分子生物学鉴定方法是最好的鉴定方法[30],以聚合酶链反应(polymerase chain reaction,PCR)为基础的细菌核糖体基因(rRNA)检测分析是金标准,通常进行16S rRNA基因序列分析[31]。除16S rRNA分析技术外,其他基于分子生物学技术的鉴定方法发展迅速。Drancourt等[32]采用了基于rpo B基因序列的鉴定方法以区分革兰阳性厌氧球菌中的链球菌属、肠球菌属、孪生球菌属、乏养球菌属和颗粒链球菌属。基于16S~23S核糖体DNA基因间隔区(intergenic spacer,ITS)的鉴定技术是新兴的菌种鉴定方法,由于ITS序列间具有较低的种群内差异性和较高的种群间差异性[33],鉴定结果准确可靠[34]。
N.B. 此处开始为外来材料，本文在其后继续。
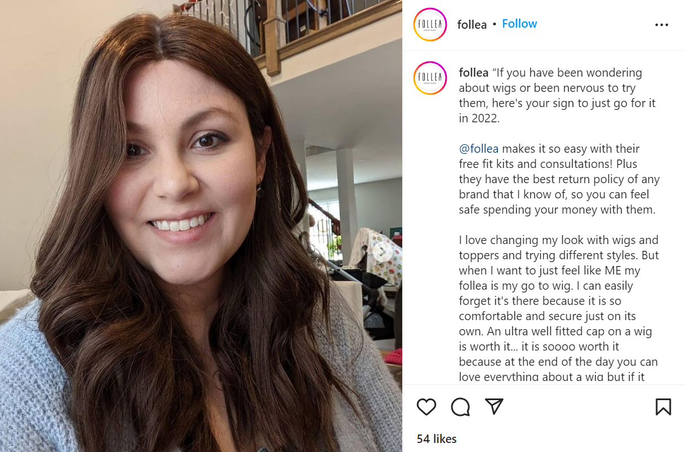This screenshot has width=686, height=452.
Task: Open the @follea mention link
Action: [x=479, y=149]
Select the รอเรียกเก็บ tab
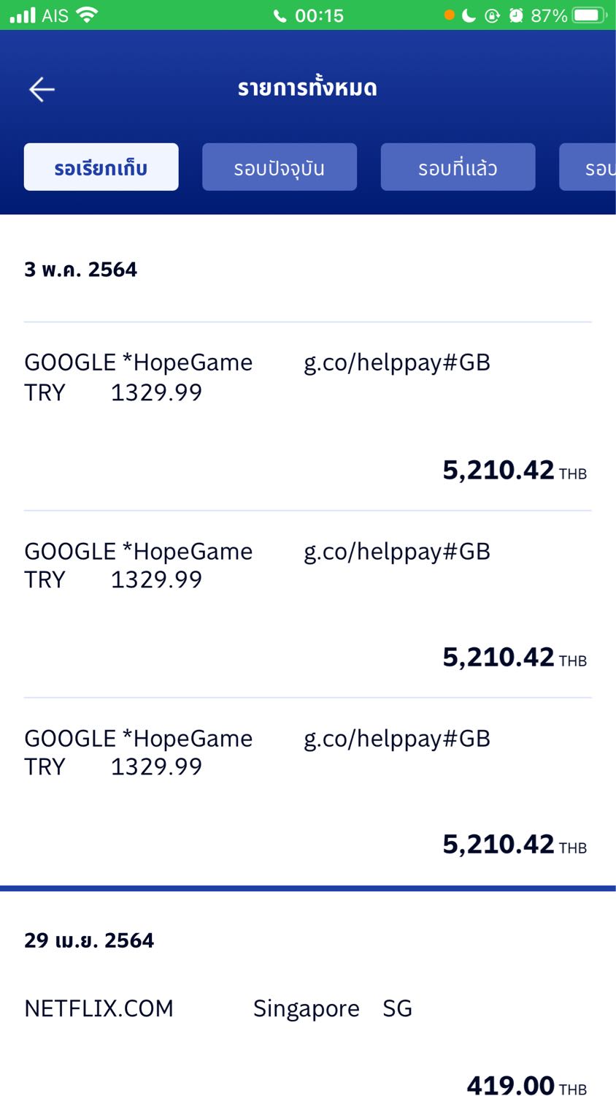 [x=101, y=167]
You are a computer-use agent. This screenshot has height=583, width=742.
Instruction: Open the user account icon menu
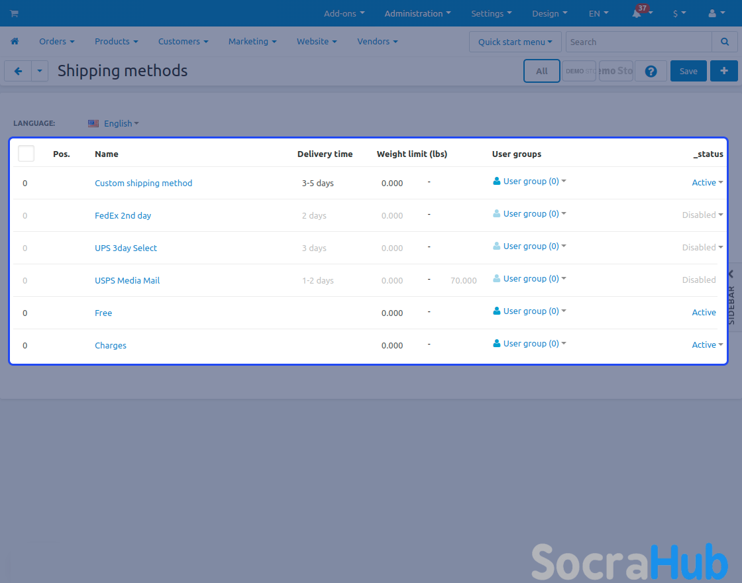point(716,13)
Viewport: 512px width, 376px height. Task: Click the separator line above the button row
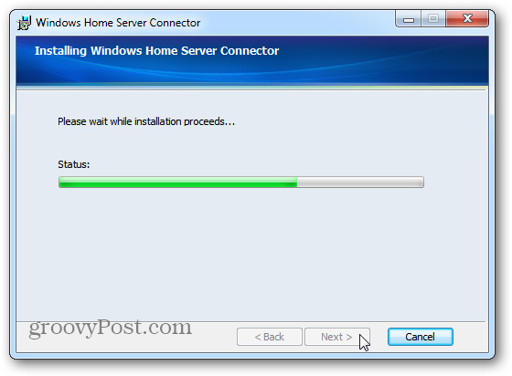point(251,321)

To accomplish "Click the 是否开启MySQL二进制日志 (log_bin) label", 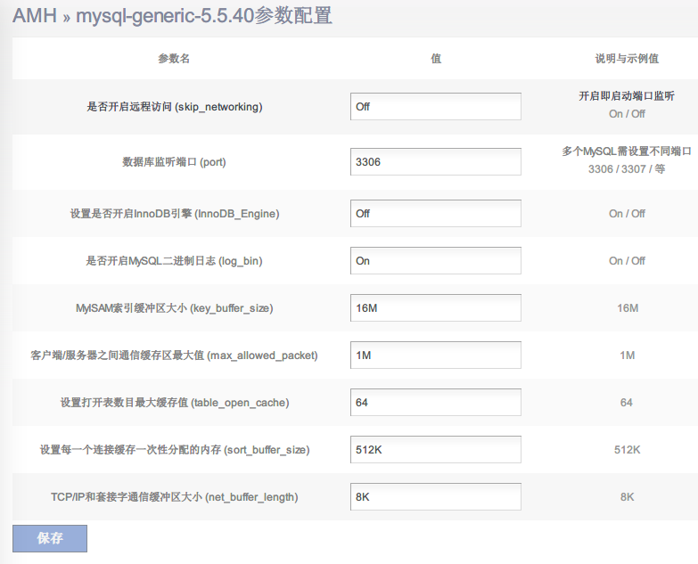I will click(174, 261).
Tung等[35]采用ITS技术鉴定21种链球菌,1种乏养球菌,18种肠球菌,3种颗粒链球菌,正确率为98.2%(213/217),提示ITS可能成为受广泛认可的分子生物学鉴定技术。此外,ITS序列长度(189~601 bp)相比16S rRNA基因序列长度(约1.5 kb)更短,ITS序列测序会比目前普遍采用的16S rRNA测序更为准确有效,公共数据库中的ITS序列信息也在不断完善[36]。基于ITS发展的寡核苷酸微阵列(oligonucleotide microarray)技术鉴定菌种的结果也令人满意,Chen等[37]报道鉴定结果的敏感性和特异性分别为100%(312/312)和98.6%(72/73)。Tung等[29]报道结果的敏感性和特异性分别为100%(120/120)和95.6%(87/91)。以上优势提示ITS可能成为受广泛认可的分子生物学鉴定技术,甚至取代16S rRNA技术。

4 病原学

随着研究进一步深入,颗粒链球菌属所导致的疾病日益引起人们的重视。Christensen等[25]从97例患者中分离得到的乏养球菌和颗粒链球菌属主要来自血标本,但有3例来自眼部溃疡,58%患者诊断患有感染性心内膜炎,26%患者诊断患有菌血症或败血症,提示该类菌与感染关系密切。

4.1 口腔疾病

国外学者已有报道颗粒链球菌属与口腔疾病的密切关系,国内尚未见相关报道。

4.1.1 牙周炎 颗粒链球菌属被认为是可疑的牙周致病菌。16S rRNA基因序列技术已证实其在牙周病患者中的高检出率[8],在成人牙周炎患者[8-9,11,38]、坏死性溃疡性牙周炎患者[10]、复发性牙周炎患者所提取的样本中均检出了毗邻颗粒链球菌。在早期牙周炎患者的舌部样本中,毗邻颗粒链球菌的检出率更高,并具有相关性(P<0.05)[5]。最近,Colombo等[39]发现复发性牙周炎患者与单纯性牙周炎患者和牙周健康者相比,毗邻颗粒链球菌检出率更高(P<0.05)。以上报道提示颗粒链球菌属可能是牙周病的致病菌之一。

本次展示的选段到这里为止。